### PASSAGE CITÉ
——————————

Une contribution à la décolonisation scientifique mais aussi à la fuite des cerveaux

Basile décrit ensuite sa contribution à la décolonisation scientifique en formant des chercheurs africains locaux dans un projet d’Observatoire du Changement et de l’Innovation Sociales au Cameroun, basé sur le terrain à Dschang et dans la capitale Yaoundé, projet qu’il a piloté sous le régime de « démocrature » de Paul Biya et dans le contexte de crise politique de la région Ouest correspondant à l’ancien Cameroun anglophone qui revendiquait le maintien d’un fédéralisme. C’était en effet une mission essentielle de l’IRD de mettre en place des instituts de recherche et des chercheurs de niveau international dans les pays de l’Afrique francophone dans les années 1990. Ce projet phare de partenariat scientifique entre le Cameroun et la France, relativement bien doté, a fait l’objet de nombreuses critiques et attaques malgré sa production scientifique validée par le nombre de thèses soutenues dans diverses universités françaises, américaines ou locales et de publications de niveau international. Basile s’y est totalement investi en formant une quinzaine de doctorants africains, mais ces chercheurs formés ont fui le contexte et les institutions locales en dénichant des postes universitaires ou d’expertise en France ou en Amérique du Nord. Il avait donc malgré lui contribué à la fuite des cerveaux dans cette société postcoloniale.

En parallèle, Basile retrace, parfois de façon un peu trop allusive, son itinéraire politique qui l’a conduit de la CFDT et du PS, de la gauche au sens large et du tiers mondisme, en s’opposant à la Françafrique, aux espoirs déçus des politiques menées par la gauche au pouvoir. Au tiers mondisme avaient succédé l’éthique des droits de l’homme, le « devoir d’ingérence humanitaire » ou le catastrophisme écologique. Il dénonce la relégation des migrants issus des territoires africains de l’ex-empire colonial français dans des espaces de banlieues en marge, à la scolarité dégradée et à une police prioritairement répressive. Les impasses, les doutes et les incertitudes l’ont emporté chez lui à partir de son retour en France dans les années 2000.

Essayant, en conclusion, de tirer un bilan de sa vie de chercheur expatrié, il estime que son apport essentiel a été la formation de « partenaires » à la recherche et à la pensée critique, plutôt que la réponse aux questions posées par une recherche finalisée et impliquée pour le « développement » de l’Afrique subsaharienne. Cette autobiographie d’un chercheur géographe de l’ORSTOM, devenu IRD, relie histoire familiale, personnelle, aux contextes politiques de la Françafrique et de la France entre 1970 et 2004 dans une auto-analyse aboutie. Elle montre bien la spécificité et les difficultés de cette recherche en expatriation, l’auteur ayant particulièrement bien réussi à montrer les interactions entre recherche scientifique, vie personnelle et vie politique du pays d’accueil et de celui d’origine du chercheur concerné. Son questionnement de la géographie tropicale dominante à l’ORSTOM dans les années 1970-1980 en montre les limites pour rendre compte du développement de la Françafrique pendant la décolonisation et le néolibéralisme de cette période.

——————————

Données de localisation des mots et des éléments:
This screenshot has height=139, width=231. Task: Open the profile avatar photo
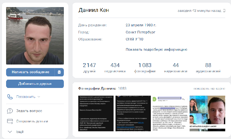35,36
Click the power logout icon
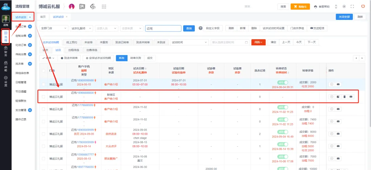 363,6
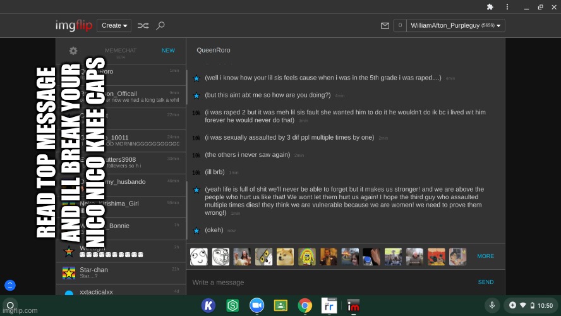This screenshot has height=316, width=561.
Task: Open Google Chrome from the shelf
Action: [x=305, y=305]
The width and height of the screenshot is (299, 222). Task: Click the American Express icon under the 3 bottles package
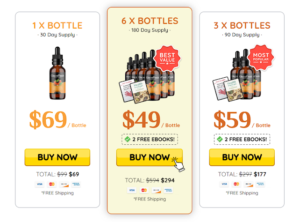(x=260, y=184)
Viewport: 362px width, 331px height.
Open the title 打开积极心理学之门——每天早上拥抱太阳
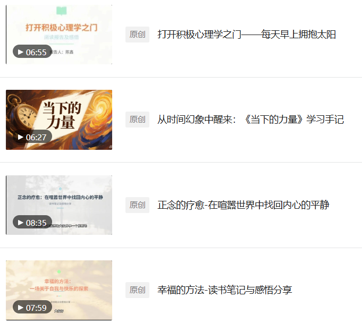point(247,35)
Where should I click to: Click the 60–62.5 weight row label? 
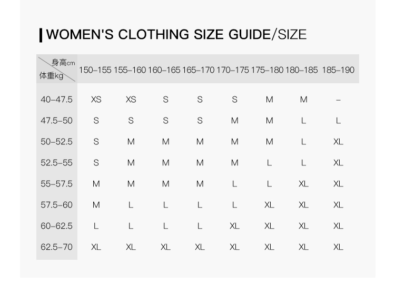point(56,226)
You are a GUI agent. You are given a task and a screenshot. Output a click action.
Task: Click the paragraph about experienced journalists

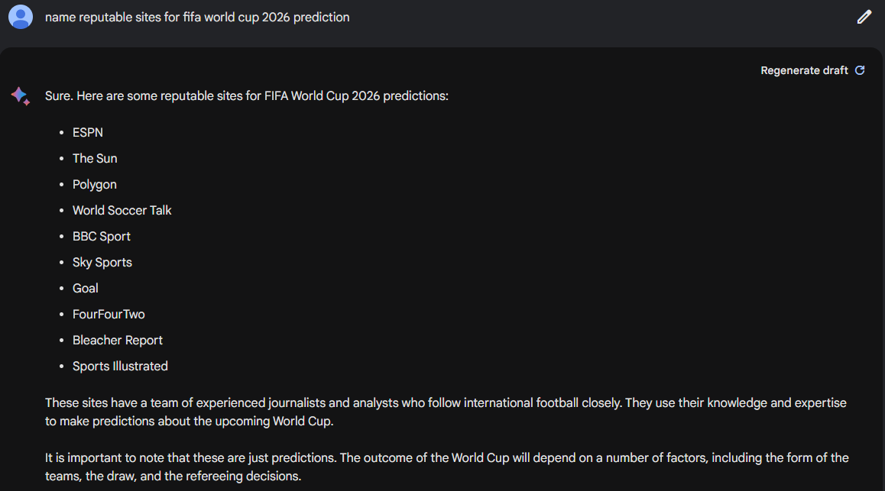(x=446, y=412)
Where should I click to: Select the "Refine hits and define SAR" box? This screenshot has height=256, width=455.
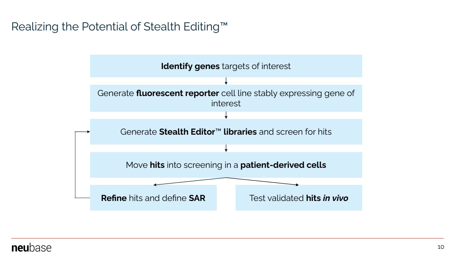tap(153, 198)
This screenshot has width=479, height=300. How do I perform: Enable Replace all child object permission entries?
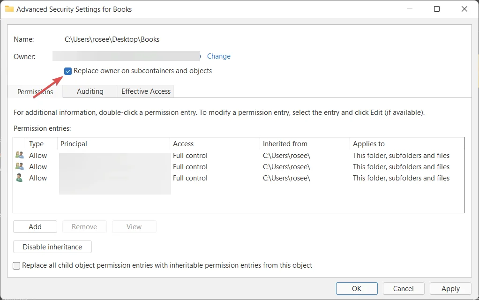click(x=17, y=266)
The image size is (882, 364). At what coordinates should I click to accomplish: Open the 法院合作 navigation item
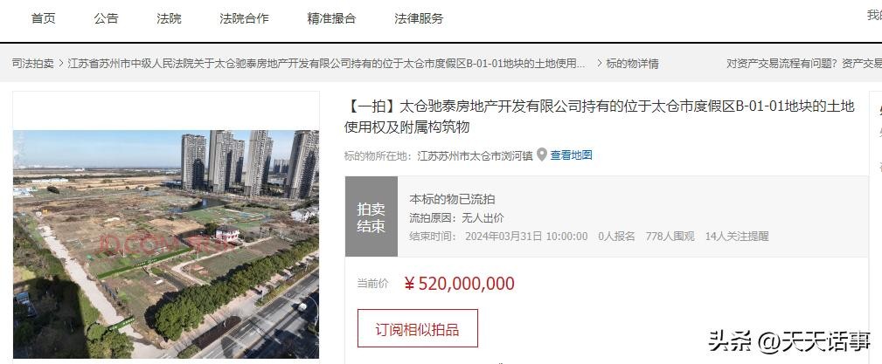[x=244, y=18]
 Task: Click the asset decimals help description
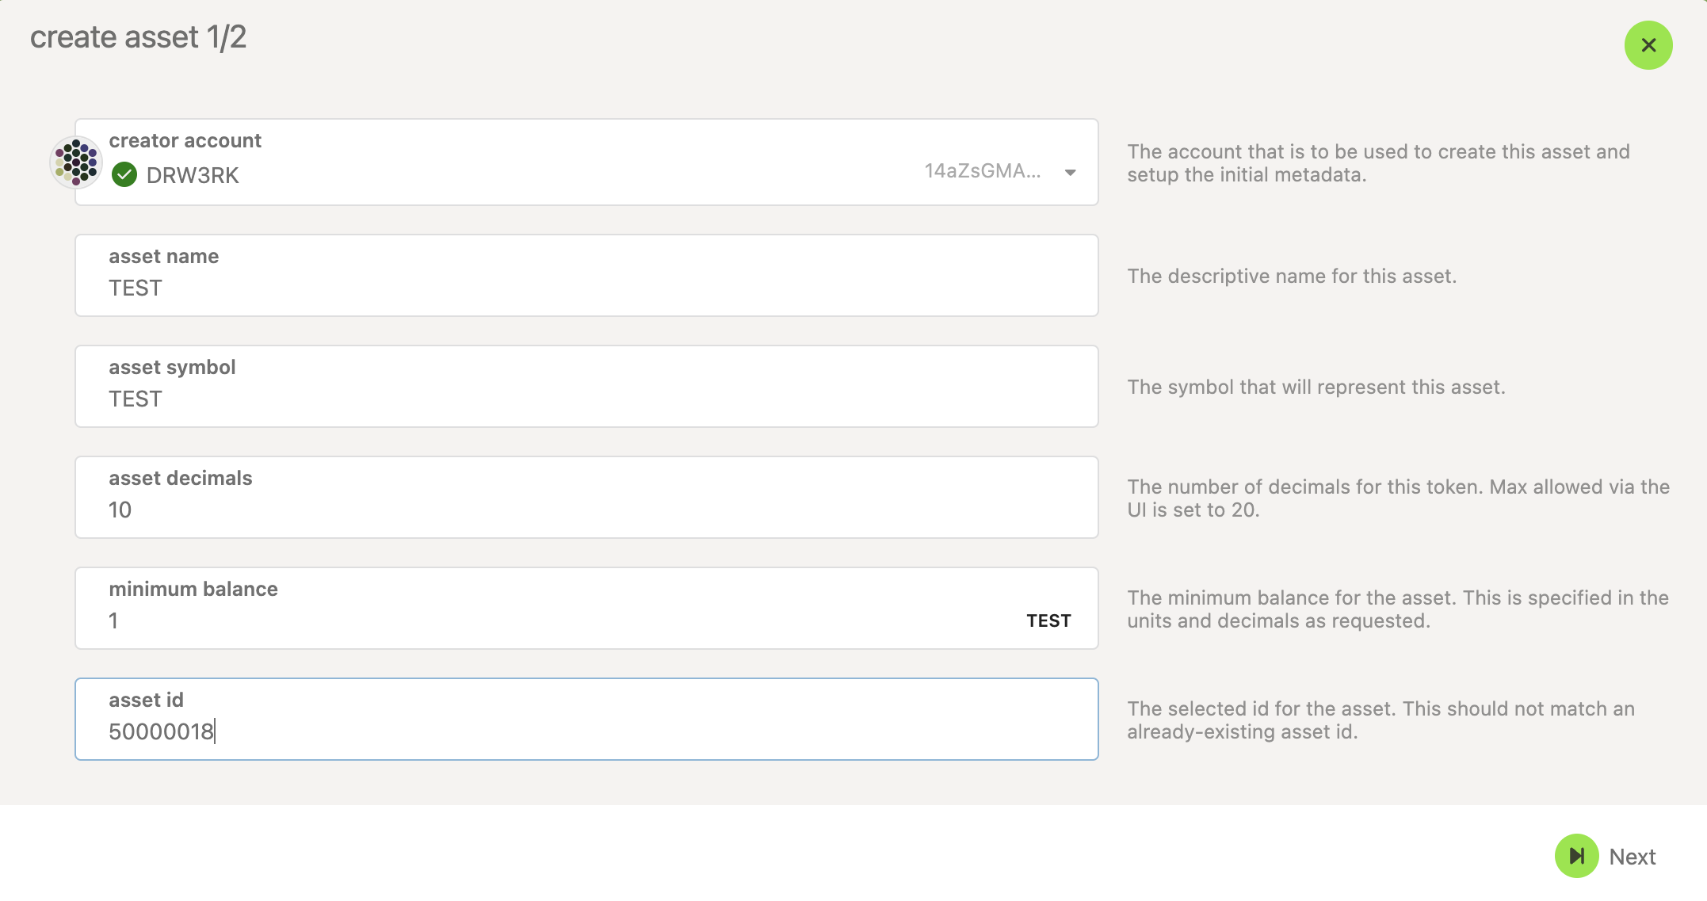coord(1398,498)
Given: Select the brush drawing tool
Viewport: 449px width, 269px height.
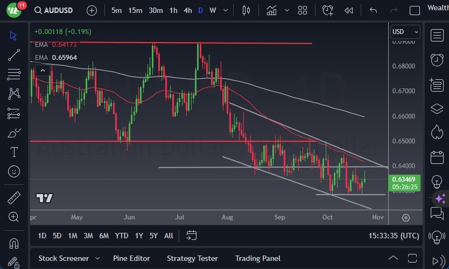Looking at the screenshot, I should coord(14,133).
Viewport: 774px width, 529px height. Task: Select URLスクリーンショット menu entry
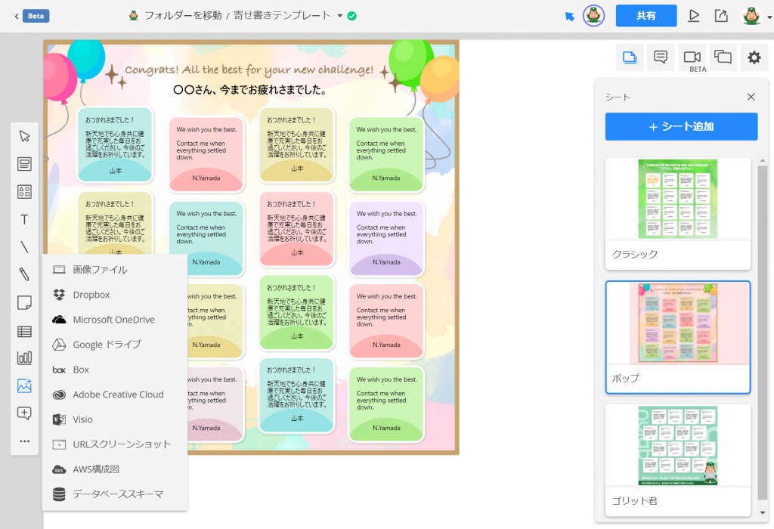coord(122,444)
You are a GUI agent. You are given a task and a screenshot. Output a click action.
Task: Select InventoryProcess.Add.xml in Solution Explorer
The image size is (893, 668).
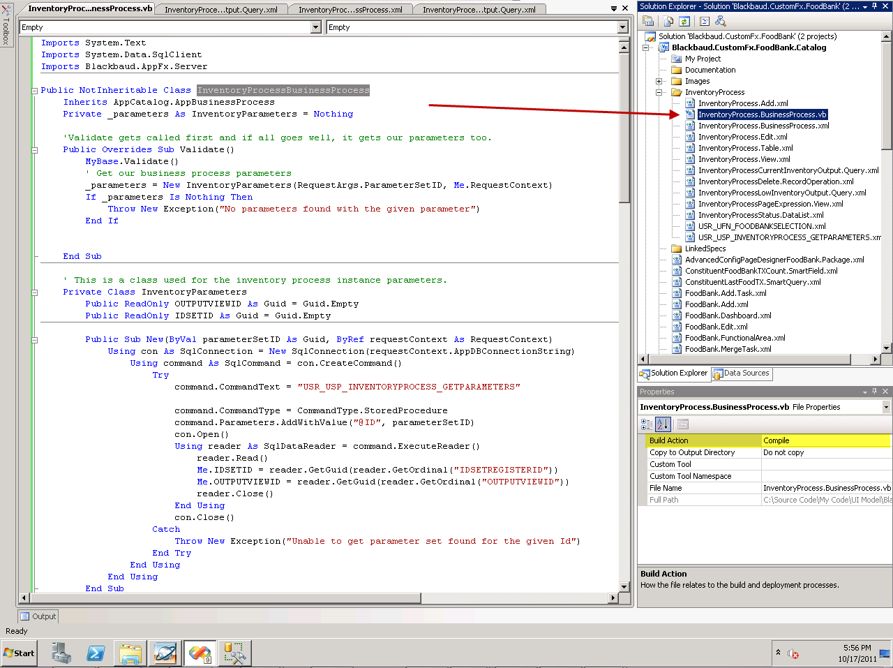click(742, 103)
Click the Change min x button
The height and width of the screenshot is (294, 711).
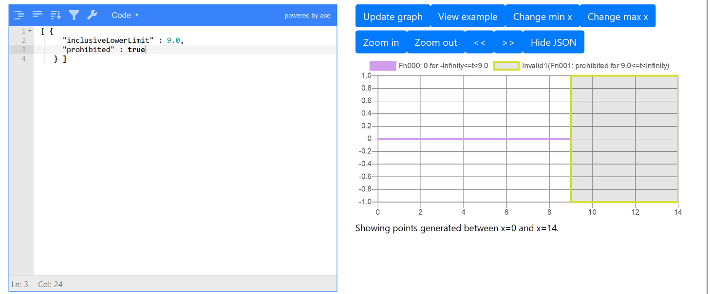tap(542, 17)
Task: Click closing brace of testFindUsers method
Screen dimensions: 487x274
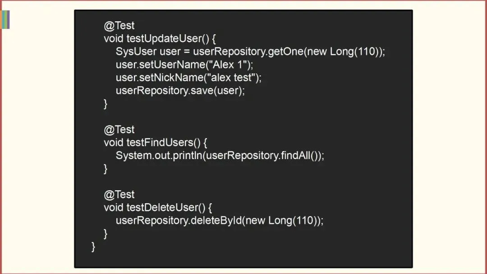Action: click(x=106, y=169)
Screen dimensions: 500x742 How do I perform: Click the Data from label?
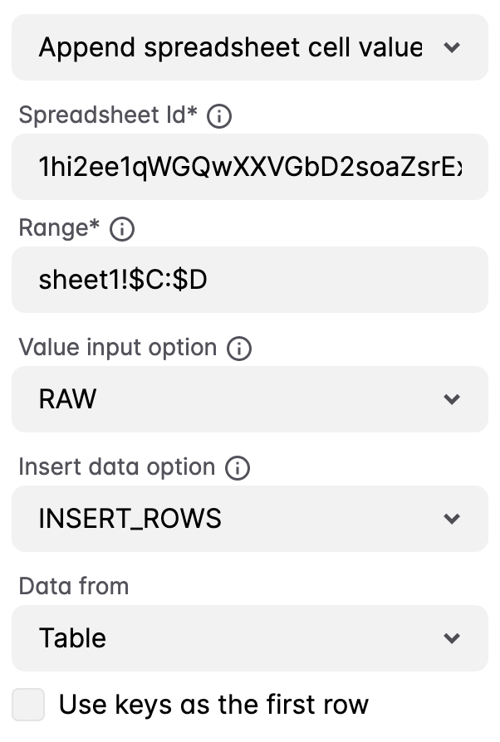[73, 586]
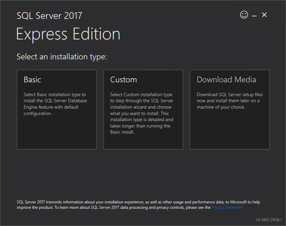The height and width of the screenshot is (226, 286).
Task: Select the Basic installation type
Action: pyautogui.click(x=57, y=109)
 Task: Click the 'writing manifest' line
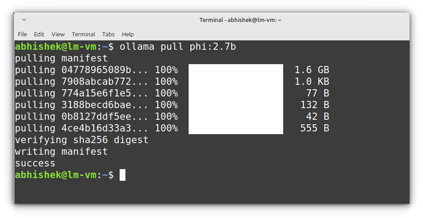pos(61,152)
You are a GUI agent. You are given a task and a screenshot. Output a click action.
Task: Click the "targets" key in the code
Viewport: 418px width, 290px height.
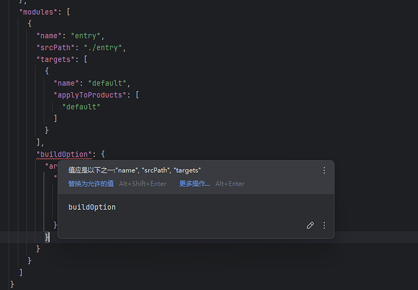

——————————

### CONSIGNES
1. Répondez à ces questions d'après le passage cité :
(a) Dans quelles villes le projet d'Observatoire était-il basé sur le terrain ?
(b) Combien de doctorants africains Basile a-t-il formés ?
(c) À partir de quand les impasses, les doutes et les incertitudes l'ont-ils emporté chez lui ?
2. Relevez tous les sigles qui figurent dans le passage cité.
3. Recopiez le passage cité depuis « En parallèle, Basile » jusqu'à « les années 2000. ».
Basez-vous seulement sur le passage cité.

### CORRIGÉ
1.
(a) À Dschang et à Yaoundé, la capitale.
(b) Une quinzaine.
(c) À partir de son retour en France dans les années 2000.

2. IRD, CFDT, PS, ORSTOM

3.
En parallèle, Basile retrace, parfois de façon un peu trop allusive, son itinéraire politique qui l’a conduit de la CFDT et du PS, de la gauche au sens large et du tiers mondisme, en s’opposant à la Françafrique, aux espoirs déçus des politiques menées par la gauche au pouvoir. Au tiers mondisme avaient succédé l’éthique des droits de l’homme, le « devoir d’ingérence humanitaire » ou le catastrophisme écologique. Il dénonce la relégation des migrants issus des territoires africains de l’ex-empire colonial français dans des espaces de banlieues en marge, à la scolarité dégradée et à une police prioritairement répressive. Les impasses, les doutes et les incertitudes l’ont emporté chez lui à partir de son retour en France dans les années 2000.